Saturated fats: not all are equally bad for your heart health

Heart health is one of the most determining aspects of health. Taking into account the increase in cases of hypertension and various cardiovascular diseases, every day more people are interested in making adjustments to their diet. The truth is that the deterioration of heart health has been related to various factors closely associated with lifestyle and in particular with regard to diet, a direct relationship between the consumption of foods rich in saturated fat and sodium. Recently a study led by the University of Oxford in the United Kingdom, which had the support of more than 100,000 people, has found a potential link between the consumption of saturated fat from meat and the development of heart disease.

According to statements by study author Dr Rebecca Kelly, Nuffield Department of Population Health, University of Oxford, UK: “The association between saturated fat and cardiovascular disease risk in non-observational studies has been clear before; our findings are important because they provide a possible explanation: the ratio may vary depending on the food source.

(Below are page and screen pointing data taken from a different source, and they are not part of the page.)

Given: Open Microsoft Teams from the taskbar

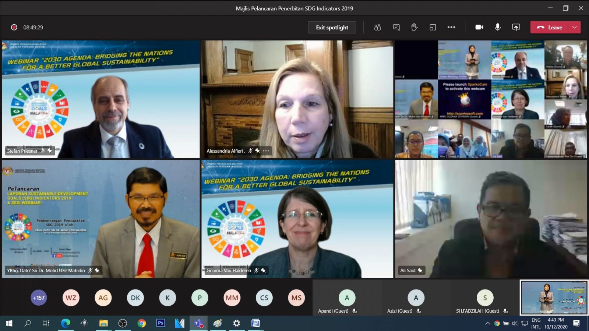Looking at the screenshot, I should click(x=198, y=323).
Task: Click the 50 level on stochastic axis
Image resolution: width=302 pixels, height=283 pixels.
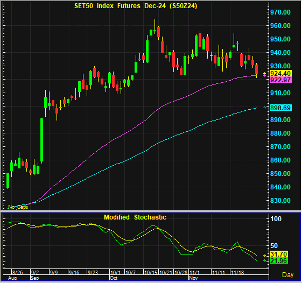Action: point(274,246)
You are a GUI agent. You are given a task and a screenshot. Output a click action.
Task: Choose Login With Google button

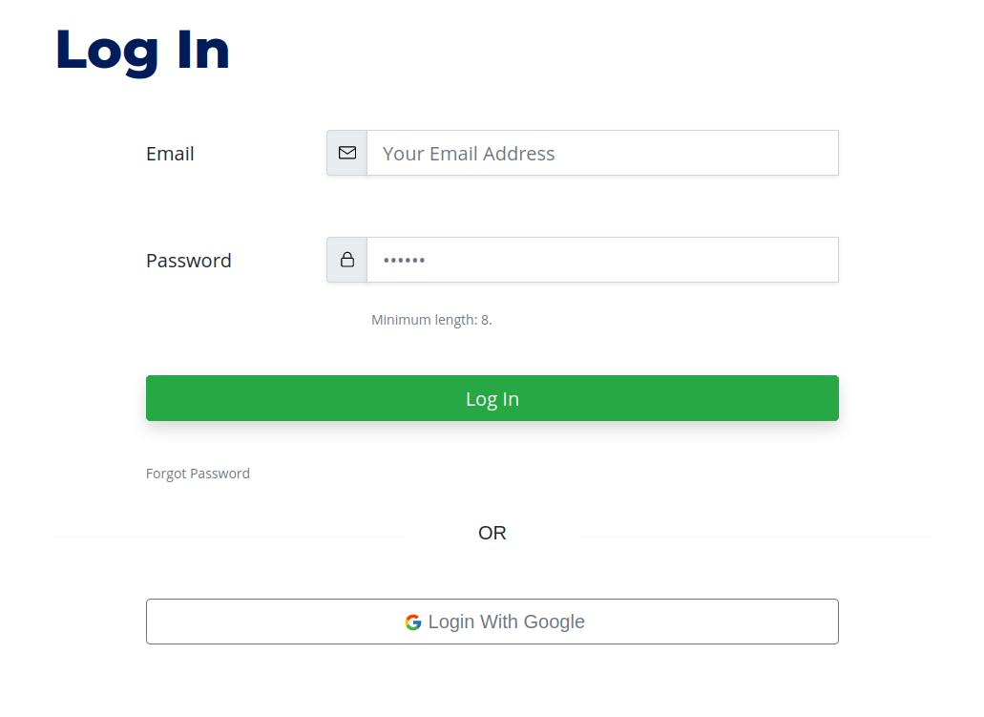coord(492,622)
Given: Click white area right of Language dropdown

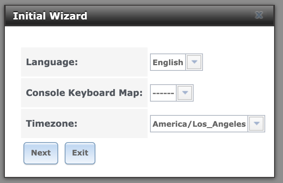Looking at the screenshot, I should (234, 62).
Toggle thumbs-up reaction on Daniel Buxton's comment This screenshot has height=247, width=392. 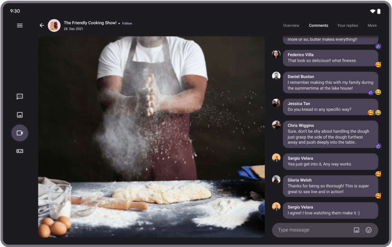[x=371, y=92]
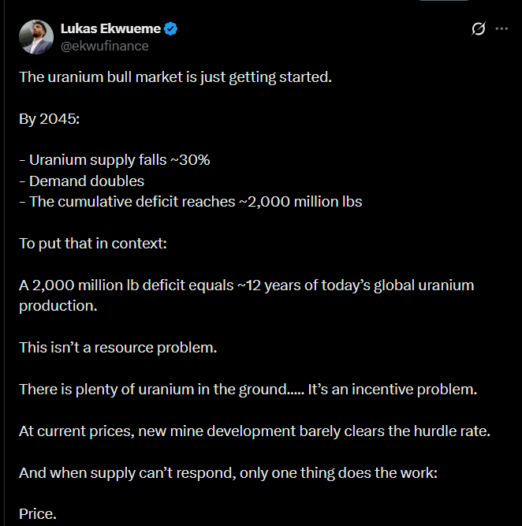Open the three-dot More options menu
522x526 pixels.
tap(501, 29)
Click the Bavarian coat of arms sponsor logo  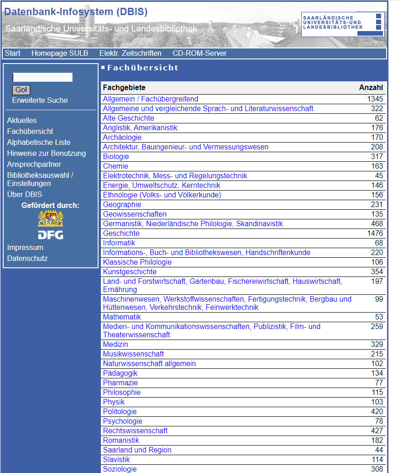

We discovered that saturated fat in meat may be associated with a higher risk than other food sources, which are characterized by their high content of this type of fat. ” In addition, it was found that those who used to consume large amounts of meat, also had a higher body mass index (BMI) than low consumers.

Cardiovascular disease is one of the leading causes of death and disability worldwide. It is a fact that eating high amounts of saturated fat is linked to an increase in low-density lipoprotein (LDL) or “bad” cholesterol, which increases the risk of cardiovascular disease. Based on this, all kinds of scientific evidence have come to light that different types of foods rich in saturated fat, particularly meat and dairy, may have different associations with cardiovascular disease. Therefore, this study examined how saturated fat from various foods is related to ischemic heart disease, stroke, and total cardiovascular disease (heart disease and stroke combined).

One of the most relevant aspects of the study is that it included 114,285 participants from the UK Biobank who did not have cardiovascular disease at the start of the study. As part of the initial study process, the volunteers completed detailed, focused dietary assessments on the foods they ate the day before to Estimate your usual intake of total saturated fat and saturated fat from different foods. They also completed a detailed lifestyle questionnaire, blood samples and body measurements were taken.

The study stood out for a long period of time, in which lThe researchers tracked the participants for about 8.5 years using information from linked hospital and death records. All this follow-up was carried out in order to find out if they developed cardiovascular disease. During the follow-up period, total cardiovascular disease, heart disease, and stroke occurred in 4,365, 3,394, and 1,041 participants, respectively.

These data were later analyzed to assess whether there was any link between the intake of total saturated fat and saturated fat from different foods, with the outcomes of cardiovascular disease. The analyzes took into account multiple medical, socioeconomic, and lifestyle factors.

The findings were compelling: there were no clear associations between total saturated fat and cardiovascular disease outcomes. Nevertheless, consume 5% more total energy from saturated fat in meat was associated with 19% and 21% elevated risks of total cardiovascular disease and heart disease, respectively.

According to official statements by Dr. Kelly: “Our results suggest that differences in BMI may be responsible, in part, for the association between cardiovascular disease and saturated fat in meat. It is not possible to determine if this is due to a specific impact of meat saturated fat on BMI or because those with a higher BMI consume more meat. “

By way of conclusion we can say that although there is much work to be done, every day there are more scientific studies that clarify important aspects about how the quality of the food we consume influences our state of health, longevity, mood and in the prevention of future diseases.